▸ What is required
Each line of the entries below that holds "will" is needed, copied in full.

▸ Stored records
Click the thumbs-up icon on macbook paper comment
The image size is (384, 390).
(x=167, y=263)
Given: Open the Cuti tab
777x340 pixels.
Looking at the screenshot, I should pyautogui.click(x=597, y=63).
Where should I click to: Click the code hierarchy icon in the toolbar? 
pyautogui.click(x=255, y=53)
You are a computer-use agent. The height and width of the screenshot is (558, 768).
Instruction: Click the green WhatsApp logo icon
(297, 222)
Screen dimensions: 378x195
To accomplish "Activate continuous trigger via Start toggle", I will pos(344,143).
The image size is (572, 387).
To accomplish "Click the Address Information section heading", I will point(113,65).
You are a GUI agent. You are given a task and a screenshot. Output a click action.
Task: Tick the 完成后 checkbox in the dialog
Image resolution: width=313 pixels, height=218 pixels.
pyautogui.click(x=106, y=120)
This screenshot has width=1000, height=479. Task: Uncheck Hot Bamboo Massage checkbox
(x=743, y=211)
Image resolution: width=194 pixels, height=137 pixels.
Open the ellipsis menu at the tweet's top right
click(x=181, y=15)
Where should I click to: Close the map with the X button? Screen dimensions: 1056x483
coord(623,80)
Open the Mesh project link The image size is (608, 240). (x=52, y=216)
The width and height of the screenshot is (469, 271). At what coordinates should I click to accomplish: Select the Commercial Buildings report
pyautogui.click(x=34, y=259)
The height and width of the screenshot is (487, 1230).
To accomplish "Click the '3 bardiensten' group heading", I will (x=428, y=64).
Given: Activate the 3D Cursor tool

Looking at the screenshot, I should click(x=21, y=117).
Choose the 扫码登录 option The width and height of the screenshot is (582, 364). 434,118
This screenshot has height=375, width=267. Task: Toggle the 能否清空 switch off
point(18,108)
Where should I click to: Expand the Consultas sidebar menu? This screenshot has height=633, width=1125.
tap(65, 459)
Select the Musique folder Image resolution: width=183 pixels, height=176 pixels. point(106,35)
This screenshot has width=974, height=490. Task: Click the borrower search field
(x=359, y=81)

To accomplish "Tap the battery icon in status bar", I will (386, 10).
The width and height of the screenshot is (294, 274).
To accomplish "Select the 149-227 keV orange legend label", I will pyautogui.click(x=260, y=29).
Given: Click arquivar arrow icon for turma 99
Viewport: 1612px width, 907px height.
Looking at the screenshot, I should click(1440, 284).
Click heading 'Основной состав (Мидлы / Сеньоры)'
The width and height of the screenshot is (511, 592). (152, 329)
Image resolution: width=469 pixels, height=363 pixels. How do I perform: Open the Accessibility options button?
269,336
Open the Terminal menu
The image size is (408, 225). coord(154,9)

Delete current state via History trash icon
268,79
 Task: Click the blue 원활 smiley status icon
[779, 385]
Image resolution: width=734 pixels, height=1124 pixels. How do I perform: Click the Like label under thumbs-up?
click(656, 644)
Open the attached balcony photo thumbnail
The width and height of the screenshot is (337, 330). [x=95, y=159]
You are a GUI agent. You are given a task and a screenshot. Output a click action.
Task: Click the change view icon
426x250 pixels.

▸ Response box
To accomplish "Activate continuous trigger via Start toggle", I will pos(344,143).
To accomplish "Click the Address Information section heading", I will point(113,65).
To accomplish "Click the '3 bardiensten' group heading", I will (x=428, y=64).
To accomplish "Tap the battery icon in status bar", I will (386, 10).
To accomplish "Select the 149-227 keV orange legend label", I will pyautogui.click(x=260, y=29).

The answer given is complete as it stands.